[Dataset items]
----------

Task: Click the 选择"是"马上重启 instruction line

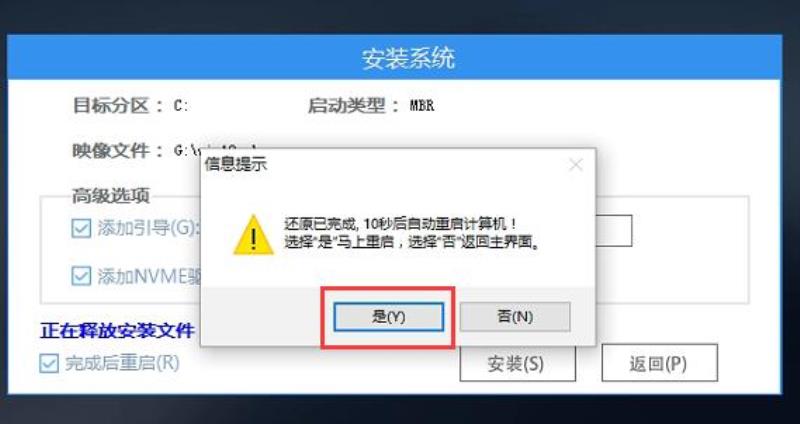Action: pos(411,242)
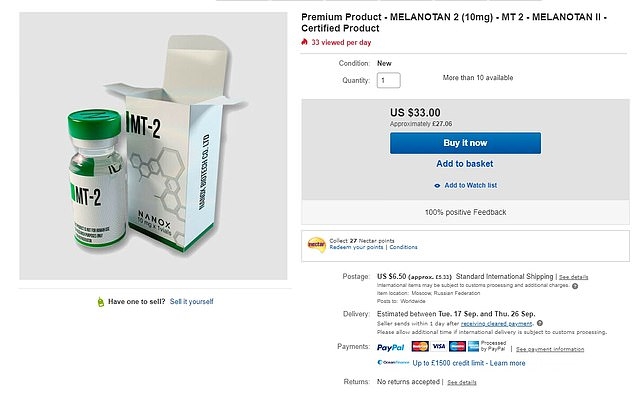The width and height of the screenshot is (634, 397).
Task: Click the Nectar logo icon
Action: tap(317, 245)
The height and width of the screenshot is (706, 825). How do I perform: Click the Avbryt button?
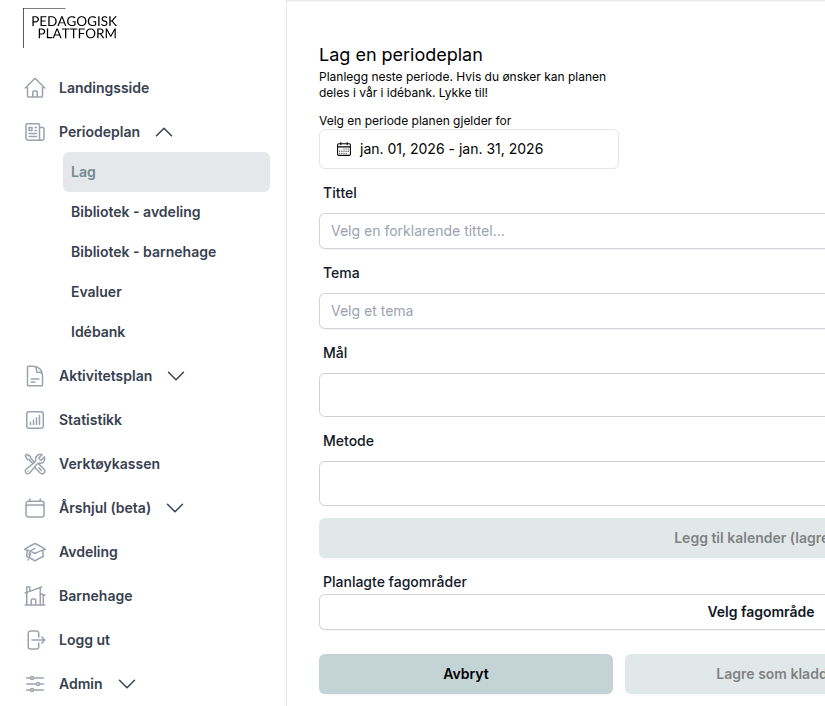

----------

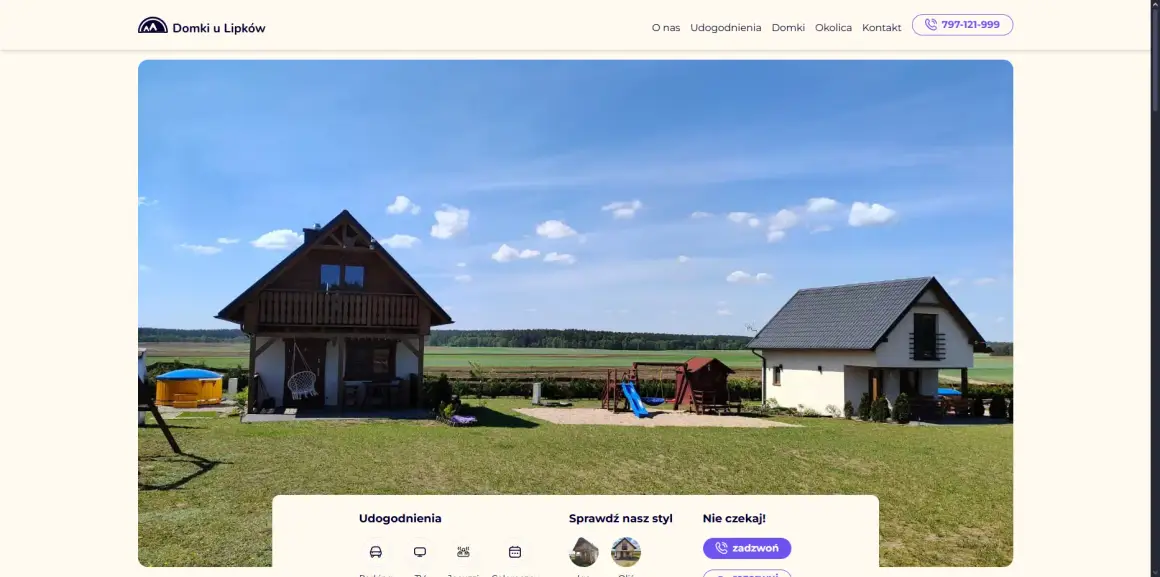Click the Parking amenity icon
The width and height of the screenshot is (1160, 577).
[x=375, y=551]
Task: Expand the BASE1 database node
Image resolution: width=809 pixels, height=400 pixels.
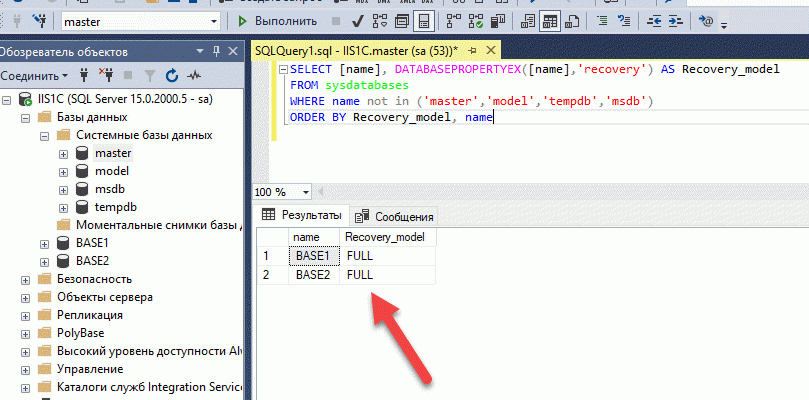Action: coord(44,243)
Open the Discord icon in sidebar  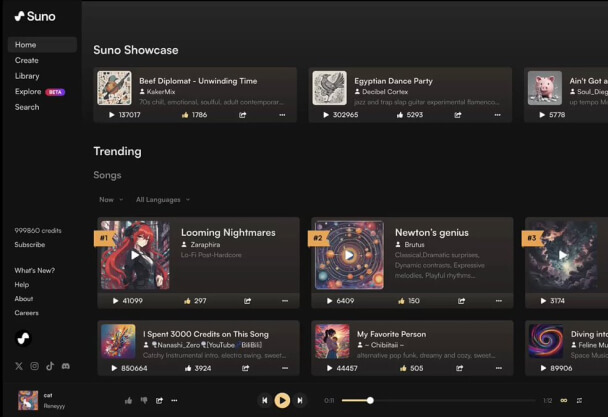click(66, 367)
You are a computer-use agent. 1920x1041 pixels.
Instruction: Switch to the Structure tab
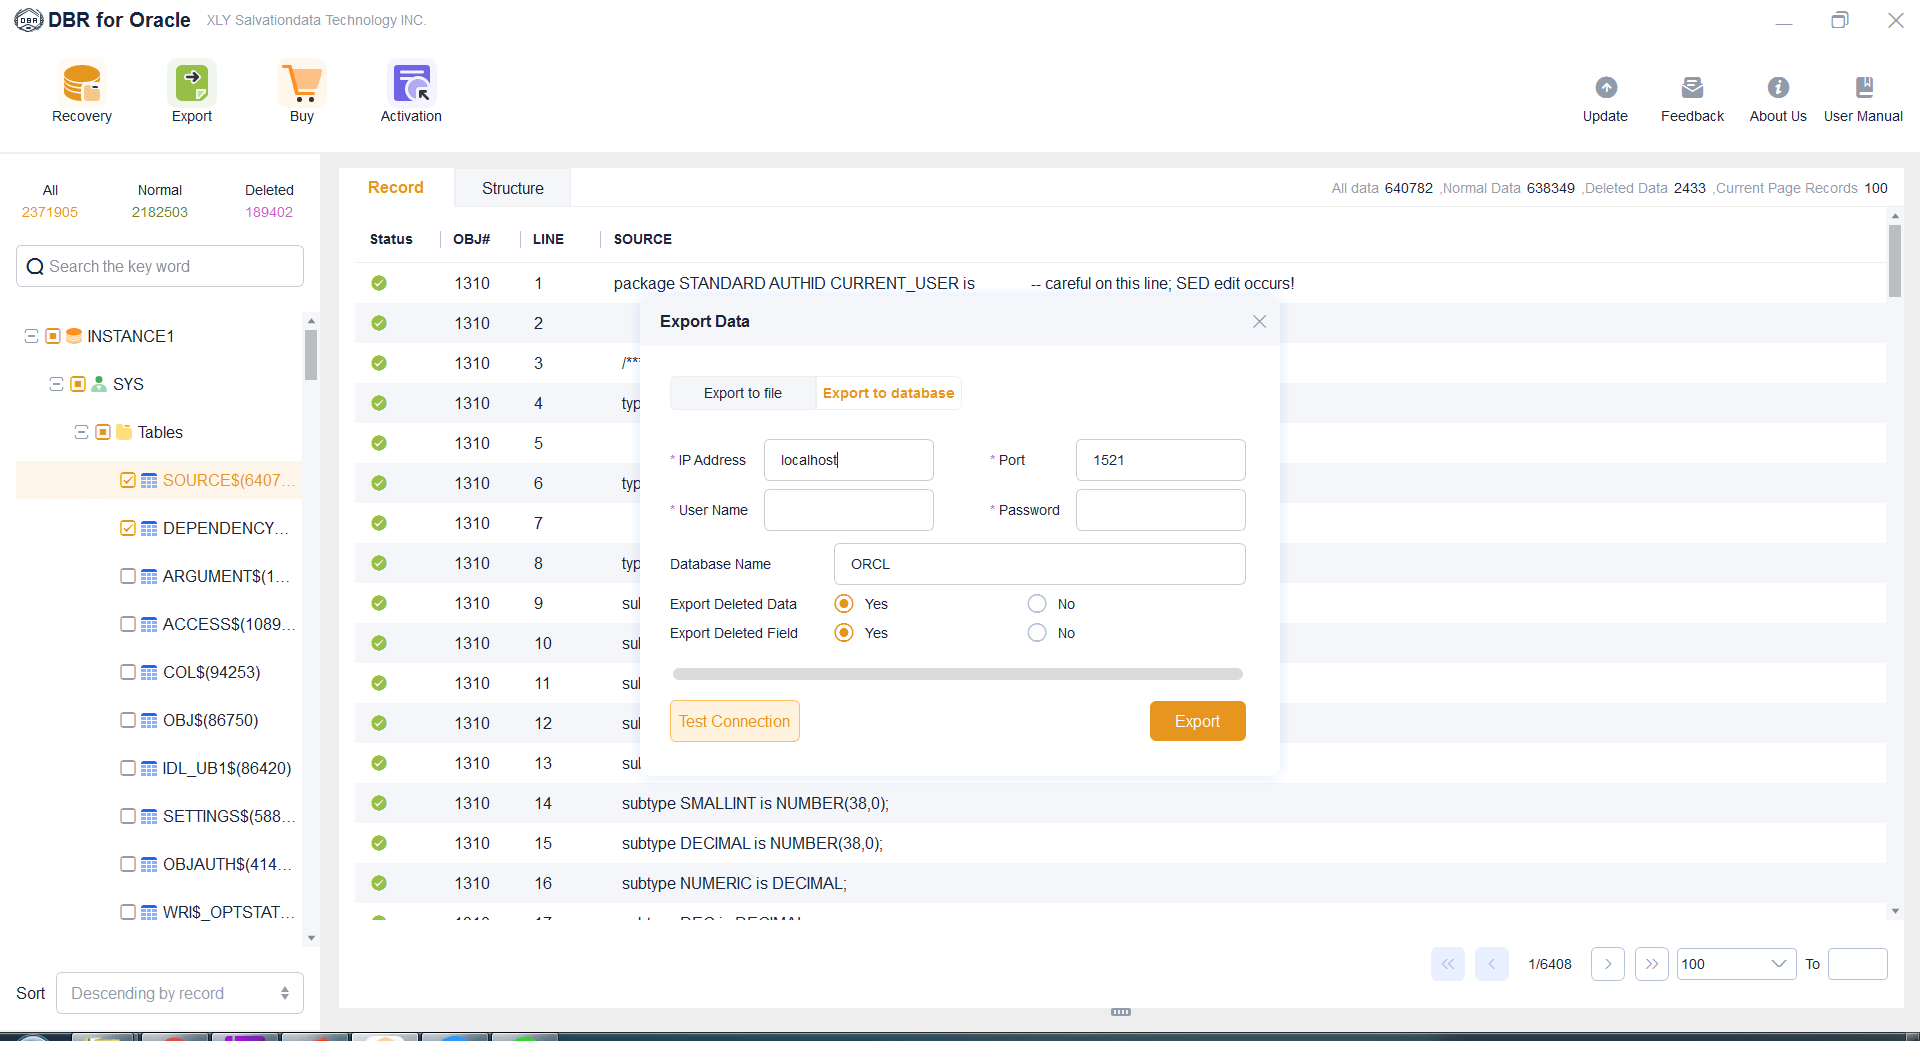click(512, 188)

----------

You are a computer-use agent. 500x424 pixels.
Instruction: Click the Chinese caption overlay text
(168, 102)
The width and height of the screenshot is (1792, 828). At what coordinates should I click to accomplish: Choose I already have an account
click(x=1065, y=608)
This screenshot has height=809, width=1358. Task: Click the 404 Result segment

----------

### [Problem statement]
Copy the lines of the data above exactly as written, beginning with the line containing "Instruction: Click the" and ending with the line containing "This screenshot has", and leave out all other lines.

### [Output below]
Instruction: Click the Chinese caption overlay text
(168, 102)
The width and height of the screenshot is (1792, 828). At what coordinates should I click to accomplish: Choose I already have an account
click(x=1065, y=608)
This screenshot has height=809, width=1358. Task: Click the 404 Result segment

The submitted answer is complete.